---------- Data
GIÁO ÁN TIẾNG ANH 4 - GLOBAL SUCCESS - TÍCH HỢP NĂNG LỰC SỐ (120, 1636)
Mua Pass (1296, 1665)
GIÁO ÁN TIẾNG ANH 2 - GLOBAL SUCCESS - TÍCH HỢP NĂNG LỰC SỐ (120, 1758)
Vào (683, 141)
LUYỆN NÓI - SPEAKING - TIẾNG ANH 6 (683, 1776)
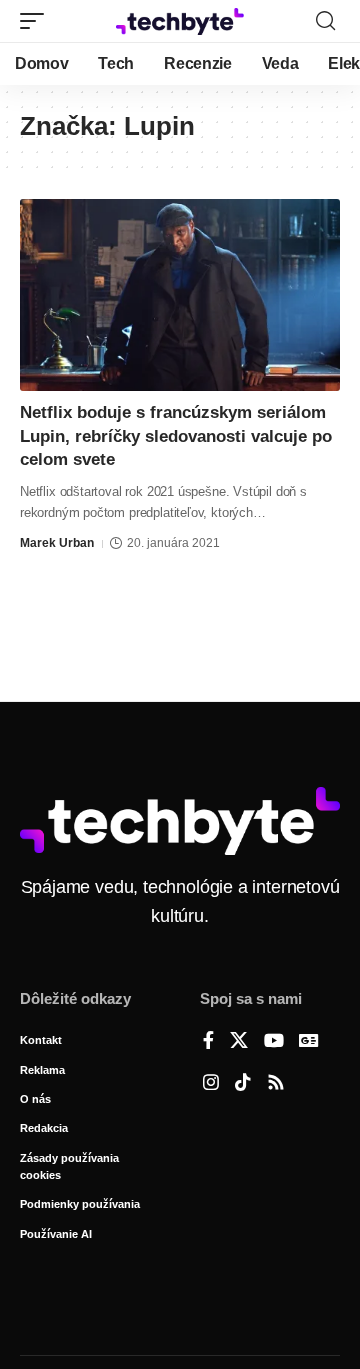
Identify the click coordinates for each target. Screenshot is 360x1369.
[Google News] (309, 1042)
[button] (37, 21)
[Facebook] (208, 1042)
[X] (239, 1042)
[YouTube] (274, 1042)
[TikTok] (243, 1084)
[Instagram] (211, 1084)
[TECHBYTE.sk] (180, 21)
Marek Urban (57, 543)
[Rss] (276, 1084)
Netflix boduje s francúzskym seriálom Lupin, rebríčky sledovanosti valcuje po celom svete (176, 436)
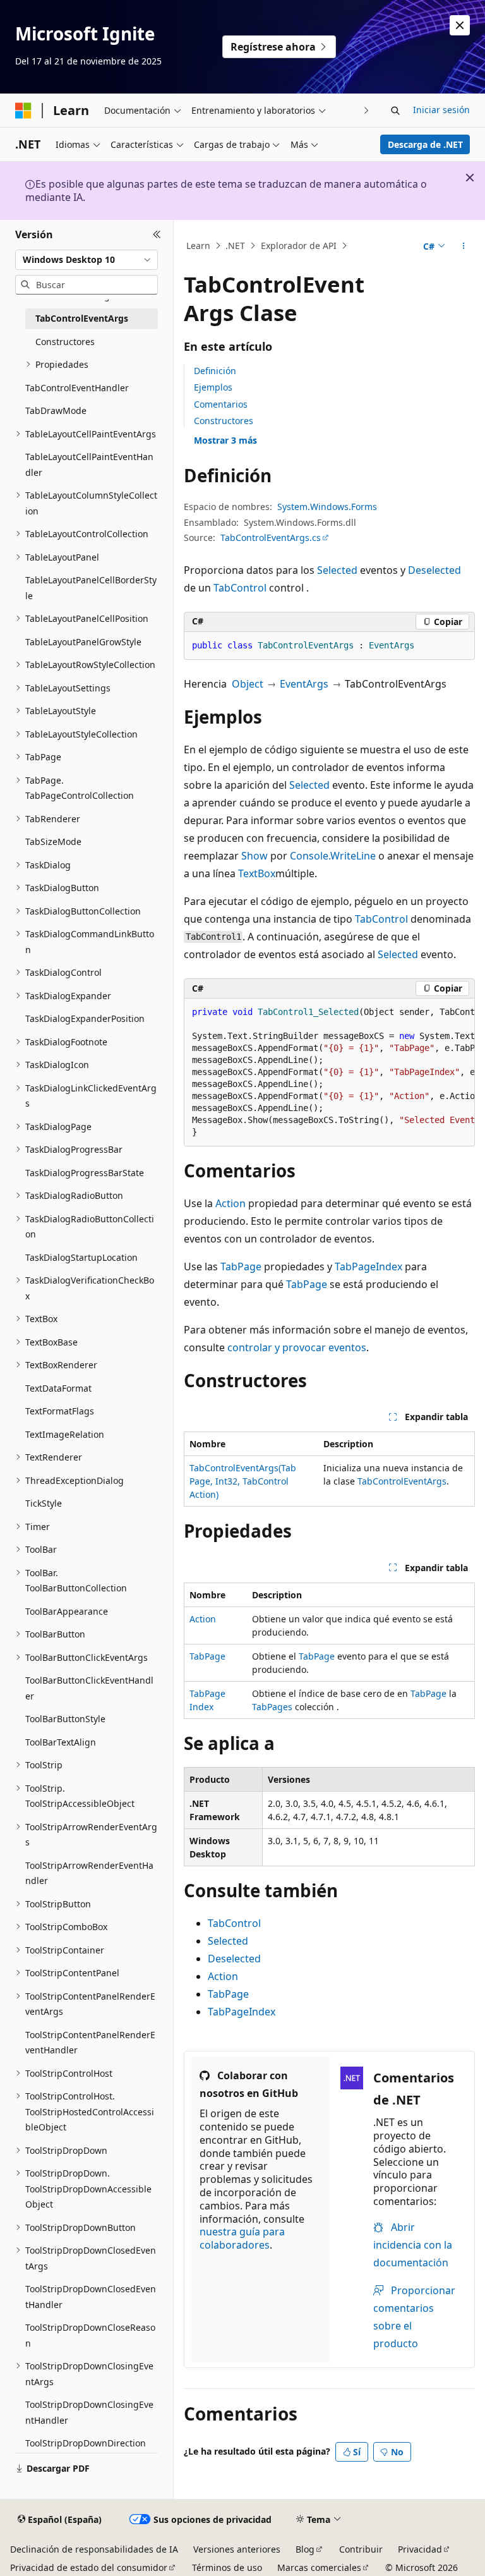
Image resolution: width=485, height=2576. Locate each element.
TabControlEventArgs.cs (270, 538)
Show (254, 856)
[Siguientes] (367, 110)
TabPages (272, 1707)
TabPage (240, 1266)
--------------------
# The problem
Down to the last line, return the entries above exactly, with no pictures.

# Output for this task
GIÁO ÁN TIẾNG ANH 4 - GLOBAL SUCCESS - TÍCH HỢP NĂNG LỰC SỐ (120, 1636)
Mua Pass (1296, 1665)
GIÁO ÁN TIẾNG ANH 2 - GLOBAL SUCCESS - TÍCH HỢP NĂNG LỰC SỐ (120, 1758)
Vào (683, 141)
LUYỆN NÓI - SPEAKING - TIẾNG ANH 6 (683, 1776)
Identify the click coordinates for each target. Screenshot is 360x1369.
[Google News] (309, 1042)
[button] (37, 21)
[Facebook] (208, 1042)
[X] (239, 1042)
[YouTube] (274, 1042)
[TikTok] (243, 1084)
[Instagram] (211, 1084)
[TECHBYTE.sk] (180, 21)
Marek Urban (57, 543)
[Rss] (276, 1084)
Netflix boduje s francúzskym seriálom Lupin, rebríčky sledovanosti valcuje po celom svete (176, 436)
Image resolution: width=485, height=2576. Locate each element.
TabControlEventArgs.cs (270, 538)
Show (254, 856)
[Siguientes] (367, 110)
TabPages (272, 1707)
TabPage (240, 1266)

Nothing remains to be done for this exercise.